### Task:
Without the pictures, print the lines from the one holding "You are a computer-use agent. Viewport: 278px" through the last line below, both included, exactly as they stand.

====== Source material ======

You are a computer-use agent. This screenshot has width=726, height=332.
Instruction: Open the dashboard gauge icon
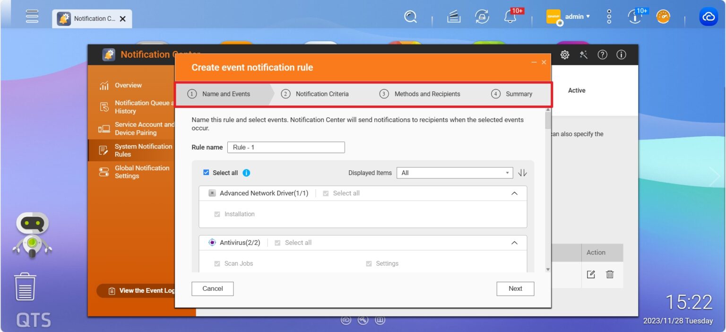[663, 17]
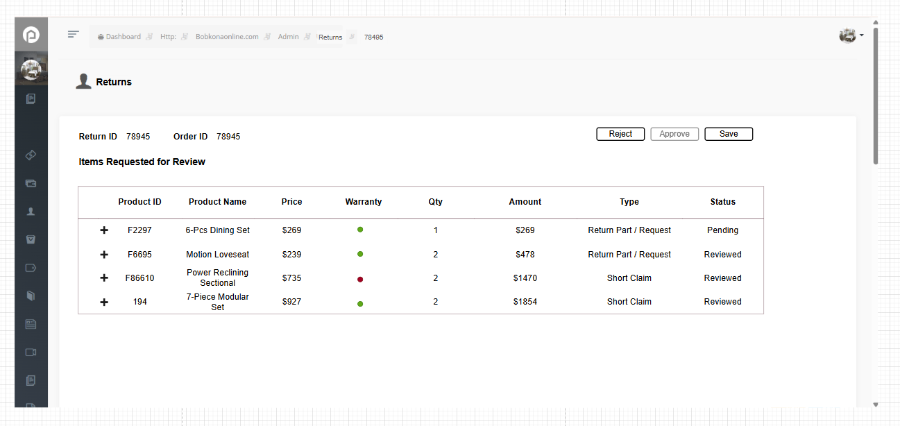The image size is (900, 426).
Task: Open the shopping bag icon in sidebar
Action: point(31,240)
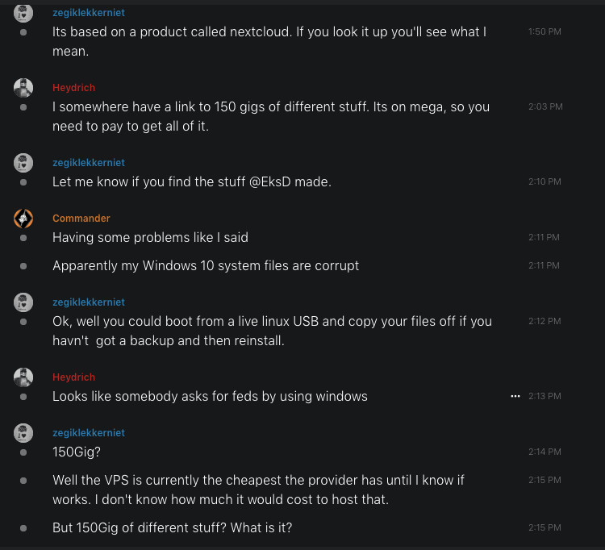
Task: Select zegiklekkerniet's avatar above the nextcloud message
Action: click(x=23, y=13)
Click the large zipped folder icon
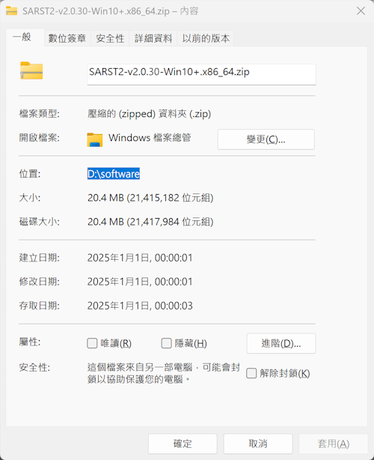 pyautogui.click(x=31, y=70)
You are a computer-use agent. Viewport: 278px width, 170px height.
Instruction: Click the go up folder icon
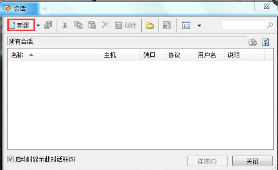252,42
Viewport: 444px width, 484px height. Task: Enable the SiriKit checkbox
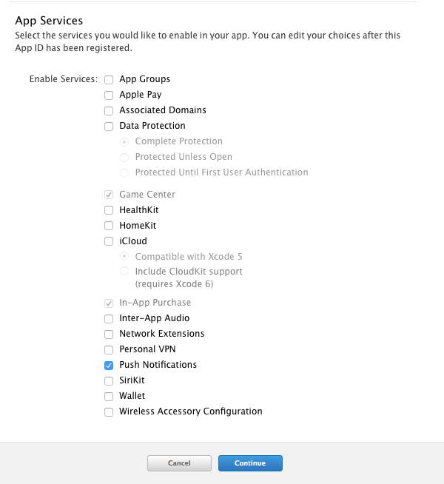pyautogui.click(x=109, y=381)

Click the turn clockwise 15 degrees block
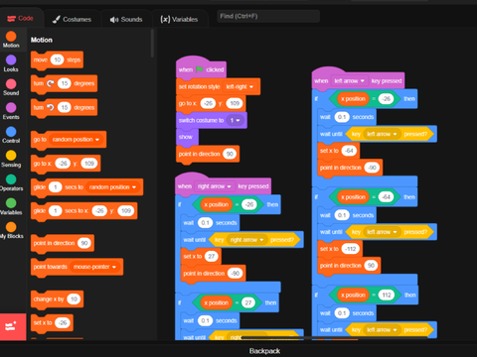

======

### Written solution:
You are a computer-use agent. Viewport: 278px width, 170px height.
Instruction: Click the go up folder icon
252,42
Viewport: 444px width, 484px height. Task: Enable the SiriKit checkbox
pyautogui.click(x=109, y=381)

Click the turn clockwise 15 degrees block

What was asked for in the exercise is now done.